Originally, this input was used for service to upgrade firmware. You can now use it to display Photo images on your TV. To do this copy your picture files to a USB thumb drive and plug into this USB port and change TV input to Media (USB), you can then start photo player.

2. Antenna In

Also known as a coaxial cable connection. This threaded connection is used to attach an external antenna (to receive over­the­air broadcast signals) or, sometimes, a cable set­top box. Modern set­top boxes usually have HDMI or component connections for a higher­quality connection between devices, so it is unlikely you would use this port.

3. PC Audio In

For VGA PC in, you need to connect your equipment with the 3.5mm stereo audio connector using the PC audio in connector. If your computer has DVI, you can connect DVI to HDMI1 on the TV , you will then need to connect the audio output of your PC to this connector.

4. VGA In

Also known as a VGA connector, this is a way to connect a laptop or other personal computer to a television. This connection is video only, so you would need to set up an additional audio connection to hear whatever was coming out of your computer (unless you were happy playing the audio over the computer’s speakers)

5. HDMI

The current standard for high­definition video and audio connections. HDMI cables carry high­definition video and surround­sound audio in one cable. The content is transmitted digitally, so there’s little to no signal degradation, even over long distances.

6. Component/Composite

Component : Before HDMI, this was the  only way to send high­definition video from a device to the display. Component cables are divided into three plugs — red, green and blue — each carrying a part of the video signal. Component cables are video­only, so you still need an audio connection to hear anything.

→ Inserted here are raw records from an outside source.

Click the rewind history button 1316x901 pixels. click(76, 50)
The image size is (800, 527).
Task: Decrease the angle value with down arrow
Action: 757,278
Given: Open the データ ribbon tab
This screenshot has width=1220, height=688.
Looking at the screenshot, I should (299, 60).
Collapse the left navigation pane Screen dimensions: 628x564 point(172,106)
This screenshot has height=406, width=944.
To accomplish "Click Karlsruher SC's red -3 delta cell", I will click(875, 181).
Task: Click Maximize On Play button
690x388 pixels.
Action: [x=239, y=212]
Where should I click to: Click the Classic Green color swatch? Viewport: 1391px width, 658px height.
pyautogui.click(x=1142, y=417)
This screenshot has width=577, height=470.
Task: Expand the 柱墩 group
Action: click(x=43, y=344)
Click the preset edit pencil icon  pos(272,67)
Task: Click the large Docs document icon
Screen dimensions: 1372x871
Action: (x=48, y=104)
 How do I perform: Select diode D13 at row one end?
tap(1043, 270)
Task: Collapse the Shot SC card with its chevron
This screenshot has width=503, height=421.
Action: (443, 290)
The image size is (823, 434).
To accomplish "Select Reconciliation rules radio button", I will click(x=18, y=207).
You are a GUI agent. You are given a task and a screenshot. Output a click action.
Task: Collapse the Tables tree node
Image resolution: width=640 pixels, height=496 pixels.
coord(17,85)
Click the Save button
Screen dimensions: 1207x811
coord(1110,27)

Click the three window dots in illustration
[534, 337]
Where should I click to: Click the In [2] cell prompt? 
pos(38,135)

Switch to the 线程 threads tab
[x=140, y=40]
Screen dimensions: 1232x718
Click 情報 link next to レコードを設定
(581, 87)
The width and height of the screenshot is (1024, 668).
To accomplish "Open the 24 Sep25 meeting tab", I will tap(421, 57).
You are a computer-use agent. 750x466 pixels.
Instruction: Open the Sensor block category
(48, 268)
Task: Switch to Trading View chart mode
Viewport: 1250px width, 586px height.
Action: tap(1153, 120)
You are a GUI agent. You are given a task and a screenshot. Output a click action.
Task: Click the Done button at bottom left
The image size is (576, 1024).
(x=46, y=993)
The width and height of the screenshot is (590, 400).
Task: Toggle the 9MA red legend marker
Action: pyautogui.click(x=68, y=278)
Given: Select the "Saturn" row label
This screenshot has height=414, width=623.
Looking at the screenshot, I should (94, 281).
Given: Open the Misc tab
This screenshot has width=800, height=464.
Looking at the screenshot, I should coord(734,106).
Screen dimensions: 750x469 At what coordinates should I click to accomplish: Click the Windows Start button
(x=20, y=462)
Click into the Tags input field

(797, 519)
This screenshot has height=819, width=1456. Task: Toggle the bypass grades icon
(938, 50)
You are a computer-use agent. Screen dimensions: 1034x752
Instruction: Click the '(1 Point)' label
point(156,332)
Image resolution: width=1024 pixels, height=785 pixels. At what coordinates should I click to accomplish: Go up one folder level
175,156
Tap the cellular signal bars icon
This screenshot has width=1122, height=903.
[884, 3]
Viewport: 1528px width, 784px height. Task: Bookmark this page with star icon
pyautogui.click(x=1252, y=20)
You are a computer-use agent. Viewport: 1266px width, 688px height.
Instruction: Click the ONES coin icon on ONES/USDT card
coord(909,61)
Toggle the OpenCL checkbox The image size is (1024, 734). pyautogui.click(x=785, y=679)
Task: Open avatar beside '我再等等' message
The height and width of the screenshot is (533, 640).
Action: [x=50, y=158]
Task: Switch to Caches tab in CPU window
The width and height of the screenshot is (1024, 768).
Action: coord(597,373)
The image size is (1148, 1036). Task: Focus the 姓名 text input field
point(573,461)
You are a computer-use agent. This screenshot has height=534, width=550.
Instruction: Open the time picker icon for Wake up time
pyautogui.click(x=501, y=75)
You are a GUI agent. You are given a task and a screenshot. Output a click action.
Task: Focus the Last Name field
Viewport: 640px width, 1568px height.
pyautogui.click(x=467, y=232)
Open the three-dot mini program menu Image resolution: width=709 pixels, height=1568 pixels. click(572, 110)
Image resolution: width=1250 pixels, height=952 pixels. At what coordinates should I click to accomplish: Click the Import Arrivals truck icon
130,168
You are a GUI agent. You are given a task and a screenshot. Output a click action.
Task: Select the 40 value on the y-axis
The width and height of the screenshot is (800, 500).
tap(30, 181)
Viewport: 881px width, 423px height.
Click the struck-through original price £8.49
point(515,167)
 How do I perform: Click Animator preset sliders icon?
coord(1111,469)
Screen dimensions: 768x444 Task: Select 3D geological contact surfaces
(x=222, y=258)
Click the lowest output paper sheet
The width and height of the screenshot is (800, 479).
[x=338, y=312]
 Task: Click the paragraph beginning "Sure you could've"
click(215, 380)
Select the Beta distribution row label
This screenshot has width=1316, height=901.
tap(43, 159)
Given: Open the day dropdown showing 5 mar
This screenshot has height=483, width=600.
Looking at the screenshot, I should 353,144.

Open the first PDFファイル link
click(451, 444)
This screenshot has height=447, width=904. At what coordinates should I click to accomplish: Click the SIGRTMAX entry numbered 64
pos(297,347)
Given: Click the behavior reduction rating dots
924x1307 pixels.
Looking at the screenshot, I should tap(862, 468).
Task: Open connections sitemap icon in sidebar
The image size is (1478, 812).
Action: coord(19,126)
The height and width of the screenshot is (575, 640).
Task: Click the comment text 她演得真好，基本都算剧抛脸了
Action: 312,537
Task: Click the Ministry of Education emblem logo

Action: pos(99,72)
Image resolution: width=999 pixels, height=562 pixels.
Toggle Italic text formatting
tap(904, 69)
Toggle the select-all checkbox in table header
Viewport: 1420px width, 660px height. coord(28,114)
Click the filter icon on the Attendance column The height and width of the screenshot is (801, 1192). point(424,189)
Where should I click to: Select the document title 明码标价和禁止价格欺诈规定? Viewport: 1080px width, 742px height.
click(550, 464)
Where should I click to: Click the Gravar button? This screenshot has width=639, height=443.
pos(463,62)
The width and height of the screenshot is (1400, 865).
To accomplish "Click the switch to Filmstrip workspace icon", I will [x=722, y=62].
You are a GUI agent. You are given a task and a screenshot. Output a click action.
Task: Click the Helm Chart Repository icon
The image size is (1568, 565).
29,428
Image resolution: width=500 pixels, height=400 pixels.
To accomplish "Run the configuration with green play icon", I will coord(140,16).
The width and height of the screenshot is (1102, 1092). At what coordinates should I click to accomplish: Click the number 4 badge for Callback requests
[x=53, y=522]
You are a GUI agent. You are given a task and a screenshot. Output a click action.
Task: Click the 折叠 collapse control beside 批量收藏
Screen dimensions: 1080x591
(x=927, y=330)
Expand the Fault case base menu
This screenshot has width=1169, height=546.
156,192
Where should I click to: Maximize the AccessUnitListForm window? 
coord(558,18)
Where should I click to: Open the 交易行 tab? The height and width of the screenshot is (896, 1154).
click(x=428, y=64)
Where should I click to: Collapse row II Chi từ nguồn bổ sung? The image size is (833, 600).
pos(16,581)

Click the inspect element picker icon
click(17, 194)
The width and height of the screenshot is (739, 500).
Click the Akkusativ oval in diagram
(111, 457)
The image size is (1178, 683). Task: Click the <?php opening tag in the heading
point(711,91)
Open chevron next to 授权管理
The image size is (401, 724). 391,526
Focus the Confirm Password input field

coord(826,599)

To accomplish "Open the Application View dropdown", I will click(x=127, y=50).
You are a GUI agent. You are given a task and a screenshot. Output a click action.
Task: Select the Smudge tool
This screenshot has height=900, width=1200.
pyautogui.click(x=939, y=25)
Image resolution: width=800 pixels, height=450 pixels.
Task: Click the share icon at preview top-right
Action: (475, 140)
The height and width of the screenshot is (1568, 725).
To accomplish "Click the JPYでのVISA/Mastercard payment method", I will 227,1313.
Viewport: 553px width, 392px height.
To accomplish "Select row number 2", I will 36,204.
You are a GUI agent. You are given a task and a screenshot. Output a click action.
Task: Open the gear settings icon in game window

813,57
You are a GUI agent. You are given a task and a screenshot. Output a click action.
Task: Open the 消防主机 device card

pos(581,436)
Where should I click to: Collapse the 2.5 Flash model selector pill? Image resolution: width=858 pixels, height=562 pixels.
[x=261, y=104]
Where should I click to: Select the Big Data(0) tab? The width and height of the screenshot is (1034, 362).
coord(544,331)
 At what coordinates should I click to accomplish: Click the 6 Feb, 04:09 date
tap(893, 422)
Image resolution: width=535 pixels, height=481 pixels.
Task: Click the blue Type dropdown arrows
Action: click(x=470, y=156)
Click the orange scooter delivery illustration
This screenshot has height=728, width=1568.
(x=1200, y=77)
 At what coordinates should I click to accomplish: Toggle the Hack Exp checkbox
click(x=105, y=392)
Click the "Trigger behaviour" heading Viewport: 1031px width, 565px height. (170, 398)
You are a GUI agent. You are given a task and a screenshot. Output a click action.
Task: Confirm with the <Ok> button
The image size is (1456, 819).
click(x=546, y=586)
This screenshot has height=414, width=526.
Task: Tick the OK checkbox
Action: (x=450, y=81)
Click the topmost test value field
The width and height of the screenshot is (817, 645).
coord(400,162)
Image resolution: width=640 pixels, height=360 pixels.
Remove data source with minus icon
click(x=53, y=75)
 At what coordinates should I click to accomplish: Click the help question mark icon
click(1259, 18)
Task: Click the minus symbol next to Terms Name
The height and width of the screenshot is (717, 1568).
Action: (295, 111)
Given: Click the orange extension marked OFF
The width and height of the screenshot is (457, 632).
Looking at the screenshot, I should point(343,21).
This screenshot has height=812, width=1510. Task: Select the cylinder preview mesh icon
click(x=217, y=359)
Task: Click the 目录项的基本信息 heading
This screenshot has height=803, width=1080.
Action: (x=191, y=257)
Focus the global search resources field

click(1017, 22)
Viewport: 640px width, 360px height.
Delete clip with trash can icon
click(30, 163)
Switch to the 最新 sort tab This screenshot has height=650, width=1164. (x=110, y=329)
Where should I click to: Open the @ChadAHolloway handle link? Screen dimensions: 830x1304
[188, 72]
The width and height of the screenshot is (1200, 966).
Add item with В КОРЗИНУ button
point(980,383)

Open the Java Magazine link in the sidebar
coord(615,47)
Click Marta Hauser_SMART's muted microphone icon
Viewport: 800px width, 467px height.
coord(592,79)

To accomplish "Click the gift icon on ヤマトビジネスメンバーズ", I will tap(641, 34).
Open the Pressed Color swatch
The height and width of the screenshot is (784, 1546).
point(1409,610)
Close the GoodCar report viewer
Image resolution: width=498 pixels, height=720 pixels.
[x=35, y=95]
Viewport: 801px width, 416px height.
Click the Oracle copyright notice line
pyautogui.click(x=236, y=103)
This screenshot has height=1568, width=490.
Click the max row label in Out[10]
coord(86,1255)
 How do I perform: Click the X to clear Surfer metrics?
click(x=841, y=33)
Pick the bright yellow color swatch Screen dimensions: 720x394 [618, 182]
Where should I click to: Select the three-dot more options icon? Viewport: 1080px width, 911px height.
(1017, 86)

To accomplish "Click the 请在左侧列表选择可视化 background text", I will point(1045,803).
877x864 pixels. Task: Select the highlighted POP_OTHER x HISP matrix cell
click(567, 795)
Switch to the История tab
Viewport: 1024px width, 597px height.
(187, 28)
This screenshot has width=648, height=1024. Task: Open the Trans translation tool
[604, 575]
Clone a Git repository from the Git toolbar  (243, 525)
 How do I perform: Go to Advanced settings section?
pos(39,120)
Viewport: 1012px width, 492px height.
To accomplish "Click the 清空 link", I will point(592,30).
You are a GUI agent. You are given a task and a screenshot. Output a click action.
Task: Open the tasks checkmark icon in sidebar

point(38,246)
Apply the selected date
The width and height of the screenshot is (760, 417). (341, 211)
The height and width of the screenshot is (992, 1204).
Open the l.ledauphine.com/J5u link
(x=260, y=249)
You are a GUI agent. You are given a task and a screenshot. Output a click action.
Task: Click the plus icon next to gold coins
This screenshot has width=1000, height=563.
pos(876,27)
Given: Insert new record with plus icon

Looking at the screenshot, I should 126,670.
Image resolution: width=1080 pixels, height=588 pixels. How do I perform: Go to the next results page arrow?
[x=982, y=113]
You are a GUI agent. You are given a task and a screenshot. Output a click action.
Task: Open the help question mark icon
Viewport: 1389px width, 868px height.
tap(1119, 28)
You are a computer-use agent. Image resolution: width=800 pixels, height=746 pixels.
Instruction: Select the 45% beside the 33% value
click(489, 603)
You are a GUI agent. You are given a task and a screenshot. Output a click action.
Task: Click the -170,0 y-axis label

Composite : The most basic — and lowest in fidelity — video connection. Good for connecting older equipment like camcorders or game consoles that lack the newer, more capable standards. Composite video connector is shared with Component Green connector.

7. Audio In

Also known as RCA jacks, these ubiquitous ports are either red or white, to represent the left and right channels of a stereo signal. They provide low­fidelity audio connections for Component/Composite Video connectors.

8. Optical Audio

Also known as Toslink, this standard uses fiber optic cables to transmit high­quality audio from the display to a soundbar, home theater system or an amplifier. Some audio components have moved to the HDMI standard, but there are still many products old and new that use this cable.

9. Headphone out

If you don't want to hear audio through TV speaker, you can connect any headphones with the typical 3.5mm audio connector. Just plug the headphone in and go - you may need to change your audio volume. This solution is convenient because it sends all the TV's audio over the headphones, no matter what device they come from.